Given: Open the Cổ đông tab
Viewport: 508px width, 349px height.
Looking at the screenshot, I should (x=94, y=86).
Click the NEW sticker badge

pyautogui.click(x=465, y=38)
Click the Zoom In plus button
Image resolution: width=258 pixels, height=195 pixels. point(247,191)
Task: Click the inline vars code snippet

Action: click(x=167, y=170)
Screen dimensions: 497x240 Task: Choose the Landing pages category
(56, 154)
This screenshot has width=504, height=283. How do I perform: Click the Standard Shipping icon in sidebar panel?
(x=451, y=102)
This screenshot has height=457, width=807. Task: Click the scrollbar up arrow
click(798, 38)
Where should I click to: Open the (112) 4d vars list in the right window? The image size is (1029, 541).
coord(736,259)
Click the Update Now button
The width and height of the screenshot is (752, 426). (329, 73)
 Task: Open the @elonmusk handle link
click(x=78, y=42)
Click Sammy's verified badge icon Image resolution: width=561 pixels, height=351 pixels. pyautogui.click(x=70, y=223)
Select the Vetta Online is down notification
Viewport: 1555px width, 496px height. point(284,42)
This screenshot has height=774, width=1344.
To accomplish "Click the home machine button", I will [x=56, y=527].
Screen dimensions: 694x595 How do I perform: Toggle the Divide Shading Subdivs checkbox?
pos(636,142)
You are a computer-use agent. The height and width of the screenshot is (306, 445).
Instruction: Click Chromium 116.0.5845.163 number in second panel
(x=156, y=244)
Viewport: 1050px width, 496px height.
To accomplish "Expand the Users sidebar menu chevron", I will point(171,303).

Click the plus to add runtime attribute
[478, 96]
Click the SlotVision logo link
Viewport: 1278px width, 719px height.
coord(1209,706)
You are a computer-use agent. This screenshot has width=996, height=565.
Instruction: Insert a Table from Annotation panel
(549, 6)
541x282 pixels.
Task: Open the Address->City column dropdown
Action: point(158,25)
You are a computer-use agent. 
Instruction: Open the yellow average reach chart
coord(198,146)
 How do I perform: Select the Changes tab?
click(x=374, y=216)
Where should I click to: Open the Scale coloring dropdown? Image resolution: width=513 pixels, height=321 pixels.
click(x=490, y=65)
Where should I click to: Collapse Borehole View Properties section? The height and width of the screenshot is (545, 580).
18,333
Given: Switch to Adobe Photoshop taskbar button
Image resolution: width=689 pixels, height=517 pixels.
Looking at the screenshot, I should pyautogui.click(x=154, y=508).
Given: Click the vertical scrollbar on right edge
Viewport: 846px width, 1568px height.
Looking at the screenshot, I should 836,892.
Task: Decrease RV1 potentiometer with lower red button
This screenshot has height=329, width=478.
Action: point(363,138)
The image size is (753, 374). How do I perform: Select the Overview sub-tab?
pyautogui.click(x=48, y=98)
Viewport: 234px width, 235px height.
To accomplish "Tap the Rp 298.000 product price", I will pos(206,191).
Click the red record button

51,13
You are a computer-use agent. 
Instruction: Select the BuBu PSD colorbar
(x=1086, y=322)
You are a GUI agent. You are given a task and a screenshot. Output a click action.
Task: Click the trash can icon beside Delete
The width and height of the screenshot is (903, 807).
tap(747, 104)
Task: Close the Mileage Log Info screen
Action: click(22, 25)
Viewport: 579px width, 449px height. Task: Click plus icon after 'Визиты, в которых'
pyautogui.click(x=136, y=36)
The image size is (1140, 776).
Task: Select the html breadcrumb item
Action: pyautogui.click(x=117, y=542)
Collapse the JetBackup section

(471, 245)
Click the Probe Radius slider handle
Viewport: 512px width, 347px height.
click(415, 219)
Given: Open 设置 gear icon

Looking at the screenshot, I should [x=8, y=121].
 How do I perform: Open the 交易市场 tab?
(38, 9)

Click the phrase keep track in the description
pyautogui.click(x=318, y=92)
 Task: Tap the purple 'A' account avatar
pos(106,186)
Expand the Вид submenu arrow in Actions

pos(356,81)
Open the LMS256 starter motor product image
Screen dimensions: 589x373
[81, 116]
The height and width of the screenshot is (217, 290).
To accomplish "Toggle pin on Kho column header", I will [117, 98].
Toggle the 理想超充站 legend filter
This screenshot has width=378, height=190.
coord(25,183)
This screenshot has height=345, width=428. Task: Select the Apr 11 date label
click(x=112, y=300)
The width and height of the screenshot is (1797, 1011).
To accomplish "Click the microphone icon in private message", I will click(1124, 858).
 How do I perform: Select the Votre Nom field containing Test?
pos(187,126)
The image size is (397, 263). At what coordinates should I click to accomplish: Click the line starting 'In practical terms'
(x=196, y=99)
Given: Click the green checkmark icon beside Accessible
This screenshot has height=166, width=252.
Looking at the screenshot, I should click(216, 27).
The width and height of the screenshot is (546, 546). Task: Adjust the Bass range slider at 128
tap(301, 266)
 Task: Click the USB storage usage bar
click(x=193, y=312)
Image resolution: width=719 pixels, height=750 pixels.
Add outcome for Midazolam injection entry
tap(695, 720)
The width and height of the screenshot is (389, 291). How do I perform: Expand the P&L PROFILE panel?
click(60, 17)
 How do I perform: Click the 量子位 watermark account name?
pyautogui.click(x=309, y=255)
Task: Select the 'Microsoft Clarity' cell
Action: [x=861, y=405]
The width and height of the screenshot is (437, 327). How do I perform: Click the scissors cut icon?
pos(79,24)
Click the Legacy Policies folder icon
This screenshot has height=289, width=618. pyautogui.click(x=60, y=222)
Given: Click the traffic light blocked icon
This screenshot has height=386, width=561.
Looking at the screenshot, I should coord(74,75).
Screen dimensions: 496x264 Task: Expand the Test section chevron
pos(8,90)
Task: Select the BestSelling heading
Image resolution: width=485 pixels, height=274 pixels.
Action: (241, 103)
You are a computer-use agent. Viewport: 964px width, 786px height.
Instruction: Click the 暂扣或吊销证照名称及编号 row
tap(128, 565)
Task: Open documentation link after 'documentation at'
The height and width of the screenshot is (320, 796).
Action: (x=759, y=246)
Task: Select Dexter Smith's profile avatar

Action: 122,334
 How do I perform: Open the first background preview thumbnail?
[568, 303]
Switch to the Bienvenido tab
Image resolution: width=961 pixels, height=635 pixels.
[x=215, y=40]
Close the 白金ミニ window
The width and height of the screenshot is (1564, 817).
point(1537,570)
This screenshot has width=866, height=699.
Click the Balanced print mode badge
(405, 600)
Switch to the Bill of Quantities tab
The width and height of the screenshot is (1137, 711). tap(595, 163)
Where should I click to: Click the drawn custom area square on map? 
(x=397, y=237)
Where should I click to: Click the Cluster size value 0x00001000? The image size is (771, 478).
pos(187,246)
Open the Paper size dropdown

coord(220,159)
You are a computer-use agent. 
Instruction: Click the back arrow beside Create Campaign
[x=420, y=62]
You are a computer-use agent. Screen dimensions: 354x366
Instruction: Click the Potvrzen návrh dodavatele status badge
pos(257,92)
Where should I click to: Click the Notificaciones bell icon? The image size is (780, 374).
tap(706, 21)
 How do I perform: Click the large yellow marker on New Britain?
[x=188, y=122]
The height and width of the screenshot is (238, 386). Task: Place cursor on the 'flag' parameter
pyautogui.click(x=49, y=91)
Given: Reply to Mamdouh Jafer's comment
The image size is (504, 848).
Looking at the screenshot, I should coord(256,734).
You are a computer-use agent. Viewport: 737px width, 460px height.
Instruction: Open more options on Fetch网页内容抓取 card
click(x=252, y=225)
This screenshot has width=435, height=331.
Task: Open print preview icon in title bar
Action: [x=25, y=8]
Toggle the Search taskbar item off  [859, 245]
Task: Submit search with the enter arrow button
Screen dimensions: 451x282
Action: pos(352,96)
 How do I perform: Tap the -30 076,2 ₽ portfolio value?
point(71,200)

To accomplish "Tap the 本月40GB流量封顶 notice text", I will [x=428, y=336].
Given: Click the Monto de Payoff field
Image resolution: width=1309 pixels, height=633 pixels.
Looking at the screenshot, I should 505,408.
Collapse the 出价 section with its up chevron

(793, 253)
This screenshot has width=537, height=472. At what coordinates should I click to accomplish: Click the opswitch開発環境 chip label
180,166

* EXERCISE REQUIREMENTS
Everything starting at the line containing "Screen dimensions: 694x595" and ending at the line containing "Task: Click the trash can icon beside Delete" in the records above should be repeated exactly, and only that.

* SOLUTION
Screen dimensions: 694x595 How do I perform: Toggle the Divide Shading Subdivs checkbox?
pos(636,142)
You are a computer-use agent. The height and width of the screenshot is (306, 445).
Instruction: Click Chromium 116.0.5845.163 number in second panel
(x=156, y=244)
Viewport: 1050px width, 496px height.
To accomplish "Expand the Users sidebar menu chevron", I will point(171,303).

Click the plus to add runtime attribute
[478, 96]
Click the SlotVision logo link
Viewport: 1278px width, 719px height.
coord(1209,706)
You are a computer-use agent. This screenshot has width=996, height=565.
Instruction: Insert a Table from Annotation panel
(549, 6)
541x282 pixels.
Task: Open the Address->City column dropdown
Action: point(158,25)
You are a computer-use agent. 
Instruction: Open the yellow average reach chart
coord(198,146)
 How do I perform: Select the Changes tab?
click(x=374, y=216)
Where should I click to: Open the Scale coloring dropdown? Image resolution: width=513 pixels, height=321 pixels.
click(x=490, y=65)
Where should I click to: Collapse Borehole View Properties section? The height and width of the screenshot is (545, 580).
18,333
Given: Switch to Adobe Photoshop taskbar button
Image resolution: width=689 pixels, height=517 pixels.
Looking at the screenshot, I should pyautogui.click(x=154, y=508).
Given: Click the vertical scrollbar on right edge
Viewport: 846px width, 1568px height.
Looking at the screenshot, I should 836,892.
Task: Decrease RV1 potentiometer with lower red button
This screenshot has height=329, width=478.
Action: point(363,138)
The image size is (753, 374). How do I perform: Select the Overview sub-tab?
pyautogui.click(x=48, y=98)
Viewport: 234px width, 235px height.
To accomplish "Tap the Rp 298.000 product price", I will pos(206,191).
Click the red record button

51,13
You are a computer-use agent. 
Instruction: Select the BuBu PSD colorbar
(x=1086, y=322)
You are a GUI agent. You are given a task and a screenshot. Output a click action.
Task: Click the trash can icon beside Delete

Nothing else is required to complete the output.